DATA EXCERPTS:

——————

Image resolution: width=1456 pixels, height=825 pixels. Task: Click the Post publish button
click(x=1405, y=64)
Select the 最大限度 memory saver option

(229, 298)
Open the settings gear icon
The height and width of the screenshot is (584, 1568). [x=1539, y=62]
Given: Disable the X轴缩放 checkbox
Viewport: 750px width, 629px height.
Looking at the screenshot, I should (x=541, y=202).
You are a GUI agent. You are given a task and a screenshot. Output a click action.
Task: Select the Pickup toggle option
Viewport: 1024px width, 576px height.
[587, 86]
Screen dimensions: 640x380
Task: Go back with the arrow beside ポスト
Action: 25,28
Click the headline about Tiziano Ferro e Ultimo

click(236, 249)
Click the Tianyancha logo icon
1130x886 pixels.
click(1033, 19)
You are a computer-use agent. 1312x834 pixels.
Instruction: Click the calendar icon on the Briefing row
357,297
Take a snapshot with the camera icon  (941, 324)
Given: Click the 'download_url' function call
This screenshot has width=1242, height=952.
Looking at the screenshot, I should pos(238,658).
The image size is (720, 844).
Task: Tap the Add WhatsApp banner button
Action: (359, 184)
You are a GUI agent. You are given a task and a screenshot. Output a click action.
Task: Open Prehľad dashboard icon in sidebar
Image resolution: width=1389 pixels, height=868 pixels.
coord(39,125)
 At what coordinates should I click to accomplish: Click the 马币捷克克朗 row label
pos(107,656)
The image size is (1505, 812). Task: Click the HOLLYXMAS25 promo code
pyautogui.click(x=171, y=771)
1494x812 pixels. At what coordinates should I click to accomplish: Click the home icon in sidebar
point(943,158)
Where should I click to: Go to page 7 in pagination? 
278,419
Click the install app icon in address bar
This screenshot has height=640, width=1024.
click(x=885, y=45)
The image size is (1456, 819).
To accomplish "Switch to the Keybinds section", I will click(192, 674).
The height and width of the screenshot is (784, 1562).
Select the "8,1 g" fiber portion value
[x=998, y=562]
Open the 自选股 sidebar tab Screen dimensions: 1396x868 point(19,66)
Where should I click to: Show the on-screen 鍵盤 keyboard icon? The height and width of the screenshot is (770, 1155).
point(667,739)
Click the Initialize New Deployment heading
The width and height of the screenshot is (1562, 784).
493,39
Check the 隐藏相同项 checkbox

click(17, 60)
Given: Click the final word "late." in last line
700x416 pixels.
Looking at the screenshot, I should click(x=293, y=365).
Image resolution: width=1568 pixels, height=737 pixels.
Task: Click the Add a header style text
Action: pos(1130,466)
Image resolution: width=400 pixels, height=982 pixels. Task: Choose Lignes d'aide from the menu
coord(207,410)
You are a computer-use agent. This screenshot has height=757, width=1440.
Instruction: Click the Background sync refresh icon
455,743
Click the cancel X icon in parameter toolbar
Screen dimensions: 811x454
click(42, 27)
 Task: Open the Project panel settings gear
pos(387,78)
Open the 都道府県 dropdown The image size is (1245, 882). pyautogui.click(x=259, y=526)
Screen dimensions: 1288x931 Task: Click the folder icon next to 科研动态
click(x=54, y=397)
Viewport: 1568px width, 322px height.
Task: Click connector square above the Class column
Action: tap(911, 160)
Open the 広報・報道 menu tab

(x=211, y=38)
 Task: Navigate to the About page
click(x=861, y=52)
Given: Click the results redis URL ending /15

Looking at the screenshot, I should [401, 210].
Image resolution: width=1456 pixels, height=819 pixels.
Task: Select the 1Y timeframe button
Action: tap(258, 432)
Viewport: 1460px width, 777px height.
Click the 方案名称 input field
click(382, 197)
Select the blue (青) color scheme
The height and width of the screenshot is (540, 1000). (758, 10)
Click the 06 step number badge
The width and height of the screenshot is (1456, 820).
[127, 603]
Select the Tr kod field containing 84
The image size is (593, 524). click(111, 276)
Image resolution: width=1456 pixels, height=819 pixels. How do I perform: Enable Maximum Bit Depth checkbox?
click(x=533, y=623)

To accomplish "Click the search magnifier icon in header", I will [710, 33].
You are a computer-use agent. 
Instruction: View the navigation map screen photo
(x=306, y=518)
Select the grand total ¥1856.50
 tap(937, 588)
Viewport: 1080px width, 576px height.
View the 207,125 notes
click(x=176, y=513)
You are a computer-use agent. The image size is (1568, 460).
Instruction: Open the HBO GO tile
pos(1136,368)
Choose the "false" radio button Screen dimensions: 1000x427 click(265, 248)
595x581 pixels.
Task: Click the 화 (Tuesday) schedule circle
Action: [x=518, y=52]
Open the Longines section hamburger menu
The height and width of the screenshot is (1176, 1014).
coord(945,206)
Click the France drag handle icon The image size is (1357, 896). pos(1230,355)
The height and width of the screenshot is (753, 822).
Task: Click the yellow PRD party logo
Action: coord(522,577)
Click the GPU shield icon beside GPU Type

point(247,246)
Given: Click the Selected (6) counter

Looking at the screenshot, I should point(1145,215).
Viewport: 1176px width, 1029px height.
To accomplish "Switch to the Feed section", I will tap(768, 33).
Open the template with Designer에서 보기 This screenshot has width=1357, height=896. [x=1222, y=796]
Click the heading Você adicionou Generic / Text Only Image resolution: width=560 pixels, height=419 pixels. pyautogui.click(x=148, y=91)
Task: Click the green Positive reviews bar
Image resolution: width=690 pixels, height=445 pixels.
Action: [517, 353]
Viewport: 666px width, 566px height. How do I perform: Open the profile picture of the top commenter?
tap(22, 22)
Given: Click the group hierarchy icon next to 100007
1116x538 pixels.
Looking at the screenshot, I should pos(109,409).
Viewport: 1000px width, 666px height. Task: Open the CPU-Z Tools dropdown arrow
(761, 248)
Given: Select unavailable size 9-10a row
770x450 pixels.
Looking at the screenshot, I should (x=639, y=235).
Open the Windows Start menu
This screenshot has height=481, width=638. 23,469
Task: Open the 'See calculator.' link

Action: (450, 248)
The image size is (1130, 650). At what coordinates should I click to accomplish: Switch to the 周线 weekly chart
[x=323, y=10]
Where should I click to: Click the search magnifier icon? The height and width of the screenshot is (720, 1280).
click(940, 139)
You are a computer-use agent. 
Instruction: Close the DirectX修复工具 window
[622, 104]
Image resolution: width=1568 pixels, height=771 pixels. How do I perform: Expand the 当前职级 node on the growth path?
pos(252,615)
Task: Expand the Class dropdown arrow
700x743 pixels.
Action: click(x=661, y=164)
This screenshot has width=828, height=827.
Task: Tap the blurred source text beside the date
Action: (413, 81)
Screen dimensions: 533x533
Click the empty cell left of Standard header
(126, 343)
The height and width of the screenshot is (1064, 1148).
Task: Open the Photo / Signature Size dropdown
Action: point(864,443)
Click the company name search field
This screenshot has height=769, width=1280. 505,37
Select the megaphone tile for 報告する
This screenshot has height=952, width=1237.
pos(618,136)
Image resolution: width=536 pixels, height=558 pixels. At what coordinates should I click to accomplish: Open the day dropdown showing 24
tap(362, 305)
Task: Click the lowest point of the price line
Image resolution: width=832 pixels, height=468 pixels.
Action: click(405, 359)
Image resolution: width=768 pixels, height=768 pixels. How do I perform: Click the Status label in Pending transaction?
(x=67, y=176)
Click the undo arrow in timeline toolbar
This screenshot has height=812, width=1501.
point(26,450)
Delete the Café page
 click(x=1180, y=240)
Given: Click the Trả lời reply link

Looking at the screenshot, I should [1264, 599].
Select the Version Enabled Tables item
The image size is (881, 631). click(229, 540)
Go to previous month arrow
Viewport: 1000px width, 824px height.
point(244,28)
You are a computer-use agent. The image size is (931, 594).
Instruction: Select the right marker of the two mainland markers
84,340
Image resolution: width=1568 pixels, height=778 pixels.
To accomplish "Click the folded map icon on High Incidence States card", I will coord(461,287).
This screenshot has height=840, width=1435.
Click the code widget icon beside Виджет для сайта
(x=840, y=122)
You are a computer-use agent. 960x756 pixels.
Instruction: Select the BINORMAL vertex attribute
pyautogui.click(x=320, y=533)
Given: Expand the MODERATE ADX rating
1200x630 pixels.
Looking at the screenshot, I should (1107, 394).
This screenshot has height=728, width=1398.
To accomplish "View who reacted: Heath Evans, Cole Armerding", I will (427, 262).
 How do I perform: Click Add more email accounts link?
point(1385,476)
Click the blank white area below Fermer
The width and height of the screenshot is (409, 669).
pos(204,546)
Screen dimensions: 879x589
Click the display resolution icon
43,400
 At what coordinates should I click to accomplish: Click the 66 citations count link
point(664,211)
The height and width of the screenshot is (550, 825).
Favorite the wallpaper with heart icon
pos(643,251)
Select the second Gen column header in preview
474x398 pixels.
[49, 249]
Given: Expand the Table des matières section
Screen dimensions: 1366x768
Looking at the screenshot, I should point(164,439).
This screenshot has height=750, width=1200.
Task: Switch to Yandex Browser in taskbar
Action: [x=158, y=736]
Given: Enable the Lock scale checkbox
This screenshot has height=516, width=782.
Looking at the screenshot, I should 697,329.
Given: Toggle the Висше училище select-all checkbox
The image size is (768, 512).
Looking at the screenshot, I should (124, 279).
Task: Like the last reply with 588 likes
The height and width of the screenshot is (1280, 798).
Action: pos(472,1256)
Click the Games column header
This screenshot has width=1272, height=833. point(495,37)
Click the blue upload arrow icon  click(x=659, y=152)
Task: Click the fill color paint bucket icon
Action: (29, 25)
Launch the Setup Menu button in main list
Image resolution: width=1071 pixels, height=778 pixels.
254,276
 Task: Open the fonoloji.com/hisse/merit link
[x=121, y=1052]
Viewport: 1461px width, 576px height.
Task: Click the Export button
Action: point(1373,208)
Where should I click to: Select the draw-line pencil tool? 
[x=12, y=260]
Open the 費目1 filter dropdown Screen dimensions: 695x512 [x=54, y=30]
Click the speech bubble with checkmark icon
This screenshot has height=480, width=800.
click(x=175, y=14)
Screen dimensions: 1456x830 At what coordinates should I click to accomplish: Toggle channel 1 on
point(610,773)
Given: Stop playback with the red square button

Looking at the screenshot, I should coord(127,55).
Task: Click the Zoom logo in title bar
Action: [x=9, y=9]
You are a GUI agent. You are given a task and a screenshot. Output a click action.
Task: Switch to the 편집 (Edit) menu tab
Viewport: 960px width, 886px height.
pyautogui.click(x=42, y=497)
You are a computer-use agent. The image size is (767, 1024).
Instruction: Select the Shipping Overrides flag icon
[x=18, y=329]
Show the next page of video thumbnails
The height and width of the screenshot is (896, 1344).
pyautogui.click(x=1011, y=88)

——————

SHORT EXERCISE: Pull out each line of the records that contains the string "header", and copy every one of them.

ANSWER FOR THE TASK:
Task: Click the Add a header style text
To accomplish "Click the search magnifier icon in header", I will [710, 33].
Click the empty cell left of Standard header
Select the second Gen column header in preview
Click the Games column header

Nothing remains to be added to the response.